John I read the reference of the google link, thanks for that. "Scientific American", it does actually admit at one point that they don't actually know the temperature, there are a lot of implicit assumptions made to get to their answer, some of which I would question. For example, I don't believe for a minute that Earth was formed from "Cosmic dust" compressed to create the heat of our core, otherwise, how can we explain that all planets revolving around the sun do so in roughly the same plane, in the same rotational direction, each planet itself rotating in the same direction?
Coincidence? Of course not, it is much more likely we were all just ejected from the sun, which was rotating itself, during an earlier volcanic phase, and now the heat in our cores is simply residual heat from the core of the sun, maintained at something like a constant temperature by the heat of the sun still landing on us.

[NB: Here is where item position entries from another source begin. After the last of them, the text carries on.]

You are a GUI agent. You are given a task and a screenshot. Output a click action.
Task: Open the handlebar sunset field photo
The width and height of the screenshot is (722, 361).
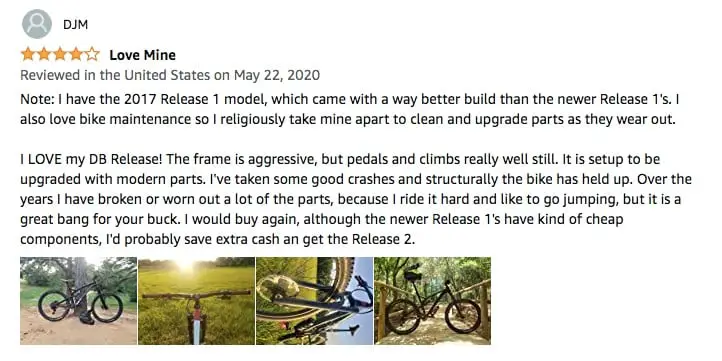click(197, 301)
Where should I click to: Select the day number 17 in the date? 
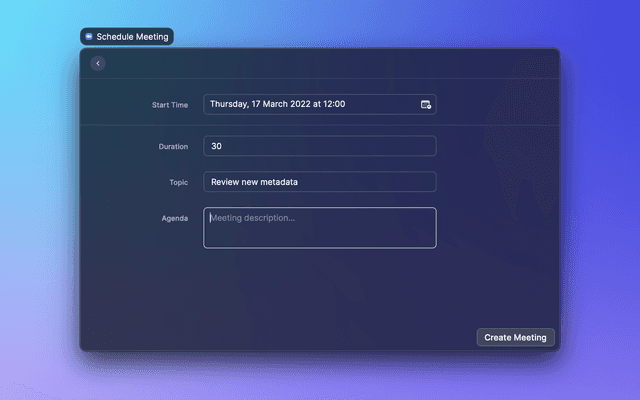257,104
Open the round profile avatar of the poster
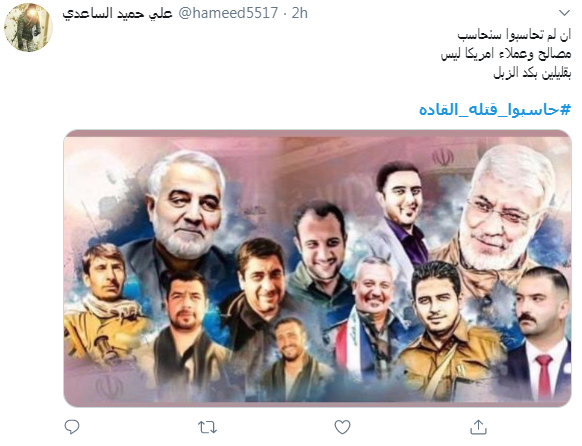 (x=28, y=27)
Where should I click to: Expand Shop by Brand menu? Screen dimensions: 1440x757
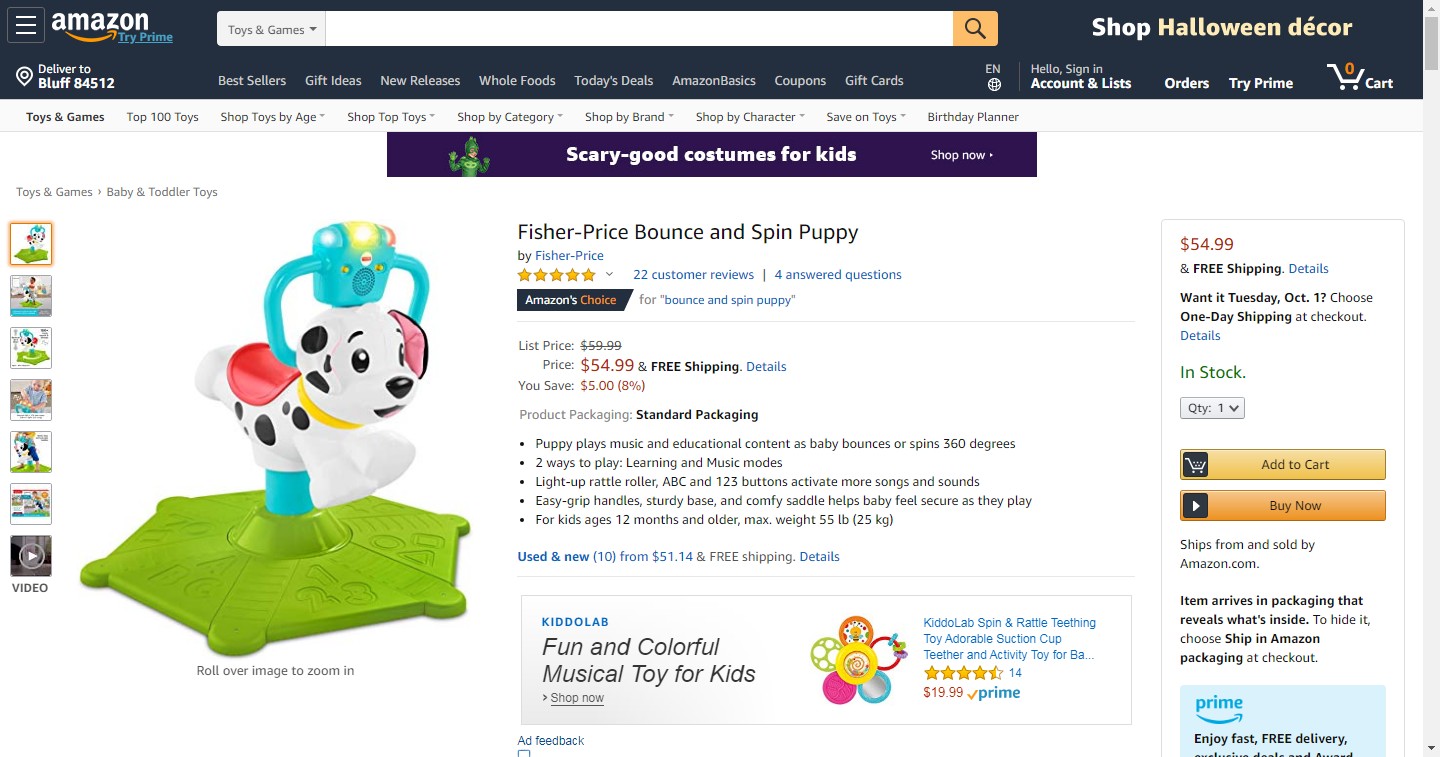pos(629,117)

The reasons why the cosmic dust argument were conjured up was all about scientists needing answers which no-one could disprove, which supported other bullshit theories to get paid. Sorry if that sounds harsh, but it is the truth. If we are honest, we should admit we've all had to lie sometimes to get paid. Scientists, and other techies just do in lanuage most folk don't understand, hoping the consequences won't be that bad, and that they'll be long retired before anything ever becomes a problem.
We are at that point now, and the consequences for believing in that particular untruth is we might waste a lot of remaining valuable energy, and time, chasing rainbows inside the Earth, when the real rainbow comes from the sun.